## PROBLEM TO SOLVE
Count the lines below that contain the string "folder", and reply with the number alone.

## DATASET ENTRIES
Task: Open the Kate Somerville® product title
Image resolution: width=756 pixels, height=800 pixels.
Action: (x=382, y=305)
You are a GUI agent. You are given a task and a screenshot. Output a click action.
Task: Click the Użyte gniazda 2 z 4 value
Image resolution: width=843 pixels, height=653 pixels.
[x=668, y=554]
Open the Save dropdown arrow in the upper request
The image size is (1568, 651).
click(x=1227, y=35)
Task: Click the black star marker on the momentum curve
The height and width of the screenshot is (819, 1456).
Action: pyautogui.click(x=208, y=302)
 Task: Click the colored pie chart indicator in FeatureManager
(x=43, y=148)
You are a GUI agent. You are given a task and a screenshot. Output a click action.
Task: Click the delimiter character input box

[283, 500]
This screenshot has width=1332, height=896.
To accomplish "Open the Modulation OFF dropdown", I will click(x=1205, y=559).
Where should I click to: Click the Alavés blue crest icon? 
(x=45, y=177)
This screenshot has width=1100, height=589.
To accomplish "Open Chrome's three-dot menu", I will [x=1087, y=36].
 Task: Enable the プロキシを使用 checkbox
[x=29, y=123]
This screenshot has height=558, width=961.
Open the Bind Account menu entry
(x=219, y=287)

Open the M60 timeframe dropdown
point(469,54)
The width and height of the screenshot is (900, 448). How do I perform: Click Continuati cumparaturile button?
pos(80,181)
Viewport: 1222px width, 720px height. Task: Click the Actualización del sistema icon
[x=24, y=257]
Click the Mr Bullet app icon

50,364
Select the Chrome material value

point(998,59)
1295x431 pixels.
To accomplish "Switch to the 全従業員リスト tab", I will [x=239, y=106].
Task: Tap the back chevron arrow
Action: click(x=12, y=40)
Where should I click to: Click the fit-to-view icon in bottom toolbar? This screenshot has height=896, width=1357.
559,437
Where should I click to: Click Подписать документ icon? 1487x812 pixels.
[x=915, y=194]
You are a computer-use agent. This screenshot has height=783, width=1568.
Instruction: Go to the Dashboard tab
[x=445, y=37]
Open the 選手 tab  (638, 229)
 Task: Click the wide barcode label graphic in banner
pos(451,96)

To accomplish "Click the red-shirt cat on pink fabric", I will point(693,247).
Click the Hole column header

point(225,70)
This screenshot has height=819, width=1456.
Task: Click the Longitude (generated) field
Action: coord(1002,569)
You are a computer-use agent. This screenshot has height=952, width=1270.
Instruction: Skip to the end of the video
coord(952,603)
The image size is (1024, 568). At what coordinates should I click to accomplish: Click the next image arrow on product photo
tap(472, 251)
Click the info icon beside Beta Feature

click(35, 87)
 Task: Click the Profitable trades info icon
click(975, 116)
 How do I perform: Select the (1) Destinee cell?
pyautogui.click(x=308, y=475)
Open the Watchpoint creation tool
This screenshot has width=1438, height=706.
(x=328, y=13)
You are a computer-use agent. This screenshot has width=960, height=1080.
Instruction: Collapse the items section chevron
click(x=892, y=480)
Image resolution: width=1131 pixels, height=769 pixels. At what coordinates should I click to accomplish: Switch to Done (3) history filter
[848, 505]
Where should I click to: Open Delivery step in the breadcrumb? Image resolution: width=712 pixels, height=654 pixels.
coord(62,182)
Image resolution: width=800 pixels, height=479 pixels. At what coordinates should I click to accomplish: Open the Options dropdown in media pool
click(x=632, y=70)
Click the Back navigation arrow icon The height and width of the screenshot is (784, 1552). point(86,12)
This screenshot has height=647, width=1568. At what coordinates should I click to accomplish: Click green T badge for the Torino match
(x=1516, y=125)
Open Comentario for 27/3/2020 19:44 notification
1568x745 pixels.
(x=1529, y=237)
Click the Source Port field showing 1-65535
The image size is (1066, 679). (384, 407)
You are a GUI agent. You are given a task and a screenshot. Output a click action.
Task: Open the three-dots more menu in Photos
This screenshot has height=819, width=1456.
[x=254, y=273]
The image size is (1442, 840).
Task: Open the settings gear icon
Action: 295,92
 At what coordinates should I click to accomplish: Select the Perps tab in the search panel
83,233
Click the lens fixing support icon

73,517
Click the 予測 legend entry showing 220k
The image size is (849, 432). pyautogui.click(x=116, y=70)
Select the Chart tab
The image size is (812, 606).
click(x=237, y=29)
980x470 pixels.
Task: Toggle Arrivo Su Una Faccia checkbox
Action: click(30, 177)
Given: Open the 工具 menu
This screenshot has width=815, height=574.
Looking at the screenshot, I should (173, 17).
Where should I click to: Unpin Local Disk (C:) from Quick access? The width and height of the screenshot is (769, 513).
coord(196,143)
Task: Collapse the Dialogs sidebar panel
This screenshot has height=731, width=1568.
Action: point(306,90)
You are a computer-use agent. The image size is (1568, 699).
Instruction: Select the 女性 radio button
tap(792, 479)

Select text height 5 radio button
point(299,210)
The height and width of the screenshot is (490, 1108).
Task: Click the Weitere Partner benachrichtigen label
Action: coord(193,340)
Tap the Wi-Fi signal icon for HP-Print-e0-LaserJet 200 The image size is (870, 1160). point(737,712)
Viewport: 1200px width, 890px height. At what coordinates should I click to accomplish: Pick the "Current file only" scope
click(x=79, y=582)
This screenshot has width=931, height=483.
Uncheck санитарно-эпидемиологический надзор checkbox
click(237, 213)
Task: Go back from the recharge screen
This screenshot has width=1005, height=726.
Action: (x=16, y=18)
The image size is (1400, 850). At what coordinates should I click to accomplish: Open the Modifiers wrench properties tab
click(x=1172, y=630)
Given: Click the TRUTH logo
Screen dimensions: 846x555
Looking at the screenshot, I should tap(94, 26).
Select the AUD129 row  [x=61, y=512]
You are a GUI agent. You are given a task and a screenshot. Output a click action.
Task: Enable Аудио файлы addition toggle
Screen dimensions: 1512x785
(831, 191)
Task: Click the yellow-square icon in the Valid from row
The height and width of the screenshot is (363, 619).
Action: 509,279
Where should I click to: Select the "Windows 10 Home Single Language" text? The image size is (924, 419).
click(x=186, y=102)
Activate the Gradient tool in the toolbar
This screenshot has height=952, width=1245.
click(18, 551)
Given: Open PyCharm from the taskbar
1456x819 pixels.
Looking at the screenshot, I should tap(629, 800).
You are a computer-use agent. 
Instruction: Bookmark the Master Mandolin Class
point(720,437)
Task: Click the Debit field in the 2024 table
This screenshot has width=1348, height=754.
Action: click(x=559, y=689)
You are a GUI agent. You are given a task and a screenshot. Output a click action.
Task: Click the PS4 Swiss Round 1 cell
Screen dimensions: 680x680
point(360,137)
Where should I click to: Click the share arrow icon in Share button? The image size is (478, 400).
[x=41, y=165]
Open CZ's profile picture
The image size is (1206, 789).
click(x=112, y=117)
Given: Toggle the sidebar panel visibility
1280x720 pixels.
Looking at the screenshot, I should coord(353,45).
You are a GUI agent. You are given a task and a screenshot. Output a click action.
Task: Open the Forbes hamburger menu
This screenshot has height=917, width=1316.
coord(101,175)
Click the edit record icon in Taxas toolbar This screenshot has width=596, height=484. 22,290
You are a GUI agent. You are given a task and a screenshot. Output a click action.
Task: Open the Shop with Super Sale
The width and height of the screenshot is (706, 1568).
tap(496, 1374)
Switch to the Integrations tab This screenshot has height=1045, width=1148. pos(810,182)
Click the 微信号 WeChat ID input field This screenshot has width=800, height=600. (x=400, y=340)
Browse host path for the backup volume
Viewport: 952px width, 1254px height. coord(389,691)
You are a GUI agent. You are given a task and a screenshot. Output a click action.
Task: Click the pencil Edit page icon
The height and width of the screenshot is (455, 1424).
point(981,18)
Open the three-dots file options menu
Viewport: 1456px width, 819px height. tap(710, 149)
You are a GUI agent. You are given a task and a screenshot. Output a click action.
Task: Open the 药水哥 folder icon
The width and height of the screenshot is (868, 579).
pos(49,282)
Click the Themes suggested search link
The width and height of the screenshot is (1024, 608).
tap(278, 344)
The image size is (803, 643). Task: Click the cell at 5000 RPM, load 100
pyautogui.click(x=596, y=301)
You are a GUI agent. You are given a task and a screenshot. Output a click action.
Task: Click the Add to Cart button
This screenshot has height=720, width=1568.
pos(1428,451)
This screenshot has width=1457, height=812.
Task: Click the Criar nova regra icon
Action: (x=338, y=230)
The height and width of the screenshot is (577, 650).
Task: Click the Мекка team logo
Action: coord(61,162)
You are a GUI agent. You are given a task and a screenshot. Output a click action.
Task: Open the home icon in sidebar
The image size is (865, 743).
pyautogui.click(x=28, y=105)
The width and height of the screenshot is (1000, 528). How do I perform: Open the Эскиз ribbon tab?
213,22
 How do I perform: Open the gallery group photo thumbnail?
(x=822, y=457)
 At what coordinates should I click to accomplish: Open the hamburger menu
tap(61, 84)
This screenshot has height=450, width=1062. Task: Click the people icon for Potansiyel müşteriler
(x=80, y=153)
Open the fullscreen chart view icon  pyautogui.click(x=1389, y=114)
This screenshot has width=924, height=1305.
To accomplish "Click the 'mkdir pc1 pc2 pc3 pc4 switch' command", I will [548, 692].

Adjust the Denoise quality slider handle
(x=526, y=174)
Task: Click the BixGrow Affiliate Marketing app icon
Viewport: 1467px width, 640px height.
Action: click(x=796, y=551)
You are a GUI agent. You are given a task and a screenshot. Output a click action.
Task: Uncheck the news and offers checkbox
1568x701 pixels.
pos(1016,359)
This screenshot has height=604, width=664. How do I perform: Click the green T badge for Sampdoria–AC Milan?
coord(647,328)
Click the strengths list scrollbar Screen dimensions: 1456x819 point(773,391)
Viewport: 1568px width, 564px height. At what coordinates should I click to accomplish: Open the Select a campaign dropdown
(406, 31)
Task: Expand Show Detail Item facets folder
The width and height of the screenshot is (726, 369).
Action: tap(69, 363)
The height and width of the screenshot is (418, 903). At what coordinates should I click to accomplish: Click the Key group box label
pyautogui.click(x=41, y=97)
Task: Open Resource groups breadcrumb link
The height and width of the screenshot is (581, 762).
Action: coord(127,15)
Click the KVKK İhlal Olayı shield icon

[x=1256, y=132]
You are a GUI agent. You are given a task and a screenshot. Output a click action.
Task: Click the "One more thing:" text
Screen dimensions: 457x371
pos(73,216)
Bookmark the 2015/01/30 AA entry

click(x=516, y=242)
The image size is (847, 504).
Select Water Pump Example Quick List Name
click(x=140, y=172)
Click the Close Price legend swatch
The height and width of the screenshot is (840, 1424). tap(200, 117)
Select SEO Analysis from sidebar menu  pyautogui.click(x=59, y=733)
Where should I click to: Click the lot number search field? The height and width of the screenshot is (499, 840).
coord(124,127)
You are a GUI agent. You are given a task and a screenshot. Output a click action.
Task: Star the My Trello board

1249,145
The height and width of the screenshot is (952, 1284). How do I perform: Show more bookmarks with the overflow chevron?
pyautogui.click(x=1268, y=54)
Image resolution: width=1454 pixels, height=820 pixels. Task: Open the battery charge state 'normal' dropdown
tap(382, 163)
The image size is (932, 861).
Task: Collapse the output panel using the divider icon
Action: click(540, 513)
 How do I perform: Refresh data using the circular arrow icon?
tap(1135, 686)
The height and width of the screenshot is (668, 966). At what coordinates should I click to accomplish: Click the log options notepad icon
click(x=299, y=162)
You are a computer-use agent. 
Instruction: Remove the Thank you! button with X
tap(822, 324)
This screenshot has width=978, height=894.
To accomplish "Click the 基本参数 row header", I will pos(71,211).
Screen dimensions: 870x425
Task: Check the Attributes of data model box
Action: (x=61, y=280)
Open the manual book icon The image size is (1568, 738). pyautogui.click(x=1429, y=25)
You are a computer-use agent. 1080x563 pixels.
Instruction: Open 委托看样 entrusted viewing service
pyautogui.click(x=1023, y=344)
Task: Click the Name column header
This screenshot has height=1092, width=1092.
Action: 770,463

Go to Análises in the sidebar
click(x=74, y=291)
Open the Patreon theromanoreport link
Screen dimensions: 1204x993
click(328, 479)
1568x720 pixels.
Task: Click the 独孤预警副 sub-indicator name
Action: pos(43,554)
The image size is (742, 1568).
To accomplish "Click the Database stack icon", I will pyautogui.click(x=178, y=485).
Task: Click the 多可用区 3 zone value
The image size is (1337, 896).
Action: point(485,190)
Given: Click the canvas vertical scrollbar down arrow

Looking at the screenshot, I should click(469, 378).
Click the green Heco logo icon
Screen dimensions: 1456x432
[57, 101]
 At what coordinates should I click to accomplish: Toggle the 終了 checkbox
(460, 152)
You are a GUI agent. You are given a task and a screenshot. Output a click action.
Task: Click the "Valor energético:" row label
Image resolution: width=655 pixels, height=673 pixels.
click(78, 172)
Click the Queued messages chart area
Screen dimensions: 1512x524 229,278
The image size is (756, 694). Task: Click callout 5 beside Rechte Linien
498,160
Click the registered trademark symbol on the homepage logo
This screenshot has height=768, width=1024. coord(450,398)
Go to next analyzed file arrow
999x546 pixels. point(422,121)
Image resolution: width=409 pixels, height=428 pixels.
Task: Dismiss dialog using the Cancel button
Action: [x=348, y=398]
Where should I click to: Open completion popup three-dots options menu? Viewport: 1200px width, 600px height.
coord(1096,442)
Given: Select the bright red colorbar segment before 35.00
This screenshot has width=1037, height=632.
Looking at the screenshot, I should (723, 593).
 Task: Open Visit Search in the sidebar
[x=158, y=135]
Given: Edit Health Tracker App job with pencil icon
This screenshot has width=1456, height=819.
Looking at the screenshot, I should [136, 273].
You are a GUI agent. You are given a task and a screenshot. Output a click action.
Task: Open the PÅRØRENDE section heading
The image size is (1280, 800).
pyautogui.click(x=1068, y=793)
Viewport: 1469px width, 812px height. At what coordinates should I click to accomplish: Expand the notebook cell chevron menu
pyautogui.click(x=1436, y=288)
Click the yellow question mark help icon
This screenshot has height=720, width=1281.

## OUTPUT OF THE EXERCISE
2